An den Grundübeln von Steuerflucht und Steuervermeidung ändern weder diese Urteile noch das vor kurzem vorgestellte Aktionspaket der OECD zur Vermeidung von steuerschonendem Verschieben von Gewinnen (das sogenannte BEPS-Programm) etwas. Denn das System der sogenannten Verrechnungspreise bleibt unangetastet. Damit wird versucht, konzerninternen Transfers ein "marktübliches" Preisschild zu verpassen, um diese Zahlungsströme steuerlich bewerten zu können. Das Dumme daran: Für sehr viele dieser Transfers gibt es einfach keine Marktpreise. Das gibt Konzernen die Möglichkeit, Gewinne durch das künstliche Aufblähen von Kosten steuerschonend rund um den Erdball zu schicken. Ob die dabei verrechneten Transferpreise manipuliert sind oder nicht, entscheiden in diesem System dann oftmals überforderte Steuerverwaltungen - oder die Gerichte.

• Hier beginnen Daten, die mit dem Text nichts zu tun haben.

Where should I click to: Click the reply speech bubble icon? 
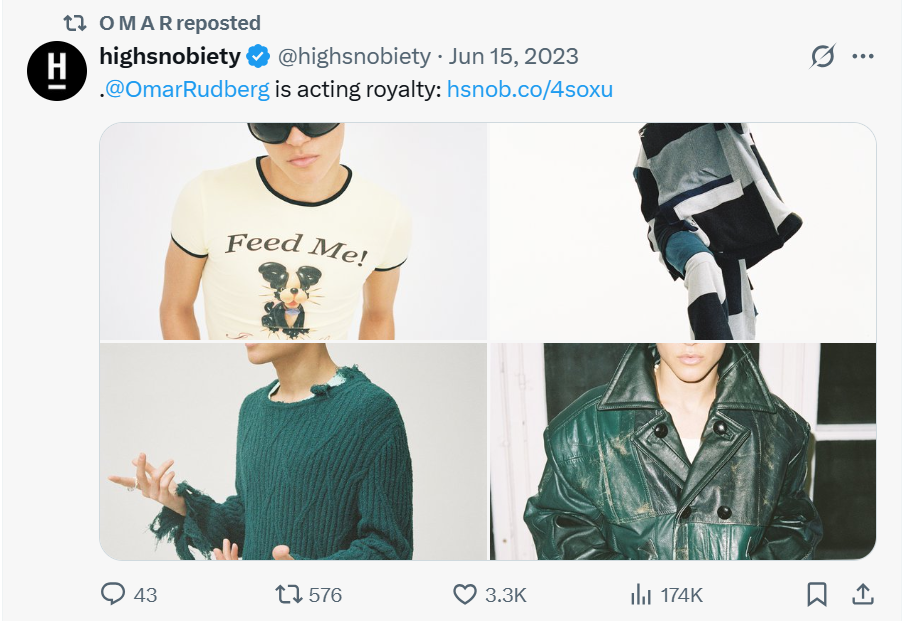point(114,594)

Zusammen mit dem internationalen Steuerwettbewerb ergibt das eine Situation, in der international tätige Unternehmen, soweit sie überhaupt Steuern zahlen, immer im Vorteil gegenüber lokalen Firmen oder ArbeitnehmerInnen sein werden. Die jüngste Kommissionsentscheidung zeigt einmal mehr, dass der für alle Staaten letztlich desaströse Wettbewerb sogar innerhalb der EU fröhliche Urständ’ feiert. Das ist in einer Wirtschaftsunion besonders absurd, da man hier einander Unternehmensinvestitionen abjagt. Die seit Jahrzehnten geheim tagende "Code of Conduct"-Gruppe der EU-Finanzminister, die sich unter anderem um die Vermeidung von "schädlichem" Steuerwettbewerb kümmern soll, hat bisher absolut nichts zuwege gebracht.
Alle Bemühungen um Steuergerechtigkeit von OECD, EU und anderen sind als erste Schritte in die richtige Richtung zu sehen. Solange man sich jedoch nicht an die Grundlagen des Übels heranwagt, etwa durch eine einheitliche Besteuerung von Unternehmensgewinnen und deren proportionale Aufteilung je nach Ursprung der wirtschaftlichen Leistung, bleibt dies leider alles nur Auslagenpolitik.